RECORDED INFORMATION START

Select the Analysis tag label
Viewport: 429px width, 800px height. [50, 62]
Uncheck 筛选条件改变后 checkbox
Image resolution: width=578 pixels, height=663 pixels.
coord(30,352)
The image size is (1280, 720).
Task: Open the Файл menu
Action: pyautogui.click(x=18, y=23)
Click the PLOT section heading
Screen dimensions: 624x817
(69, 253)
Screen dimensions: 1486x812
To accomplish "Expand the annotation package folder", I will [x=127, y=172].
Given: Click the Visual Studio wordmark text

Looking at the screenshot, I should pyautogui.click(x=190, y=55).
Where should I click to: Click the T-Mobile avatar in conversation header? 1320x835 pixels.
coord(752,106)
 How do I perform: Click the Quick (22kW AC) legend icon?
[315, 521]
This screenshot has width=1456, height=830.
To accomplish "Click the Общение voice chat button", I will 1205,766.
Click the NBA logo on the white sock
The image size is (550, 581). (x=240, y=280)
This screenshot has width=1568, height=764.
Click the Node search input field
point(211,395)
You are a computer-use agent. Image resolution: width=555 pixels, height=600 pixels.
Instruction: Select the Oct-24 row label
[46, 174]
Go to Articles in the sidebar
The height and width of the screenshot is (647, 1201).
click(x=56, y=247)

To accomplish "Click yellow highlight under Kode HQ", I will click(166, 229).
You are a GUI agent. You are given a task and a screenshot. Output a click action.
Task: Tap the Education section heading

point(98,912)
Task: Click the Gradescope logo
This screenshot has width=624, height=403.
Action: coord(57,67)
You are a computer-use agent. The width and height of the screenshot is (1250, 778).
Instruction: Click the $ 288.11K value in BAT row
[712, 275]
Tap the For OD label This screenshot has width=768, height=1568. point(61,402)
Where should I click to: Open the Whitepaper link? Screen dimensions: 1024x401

RECORDED INFORMATION END

* _ACTION ITEM_
Output every record exactly as written, with nothing dropped.

* _ANSWER SPACE_
Select the Analysis tag label
Viewport: 429px width, 800px height. [50, 62]
Uncheck 筛选条件改变后 checkbox
Image resolution: width=578 pixels, height=663 pixels.
coord(30,352)
The image size is (1280, 720).
Task: Open the Файл menu
Action: pyautogui.click(x=18, y=23)
Click the PLOT section heading
Screen dimensions: 624x817
(69, 253)
Screen dimensions: 1486x812
To accomplish "Expand the annotation package folder", I will [x=127, y=172].
Given: Click the Visual Studio wordmark text

Looking at the screenshot, I should pyautogui.click(x=190, y=55).
Where should I click to: Click the T-Mobile avatar in conversation header? 1320x835 pixels.
coord(752,106)
 How do I perform: Click the Quick (22kW AC) legend icon?
[315, 521]
This screenshot has width=1456, height=830.
To accomplish "Click the Общение voice chat button", I will 1205,766.
Click the NBA logo on the white sock
The image size is (550, 581). (x=240, y=280)
This screenshot has width=1568, height=764.
Click the Node search input field
point(211,395)
You are a computer-use agent. Image resolution: width=555 pixels, height=600 pixels.
Instruction: Select the Oct-24 row label
[46, 174]
Go to Articles in the sidebar
The height and width of the screenshot is (647, 1201).
click(x=56, y=247)

To accomplish "Click yellow highlight under Kode HQ", I will click(166, 229).
You are a GUI agent. You are given a task and a screenshot. Output a click action.
Task: Tap the Education section heading

point(98,912)
Task: Click the Gradescope logo
This screenshot has width=624, height=403.
Action: coord(57,67)
You are a computer-use agent. The width and height of the screenshot is (1250, 778).
Instruction: Click the $ 288.11K value in BAT row
[712, 275]
Tap the For OD label This screenshot has width=768, height=1568. point(61,402)
Where should I click to: Open the Whitepaper link? Screen dimensions: 1024x401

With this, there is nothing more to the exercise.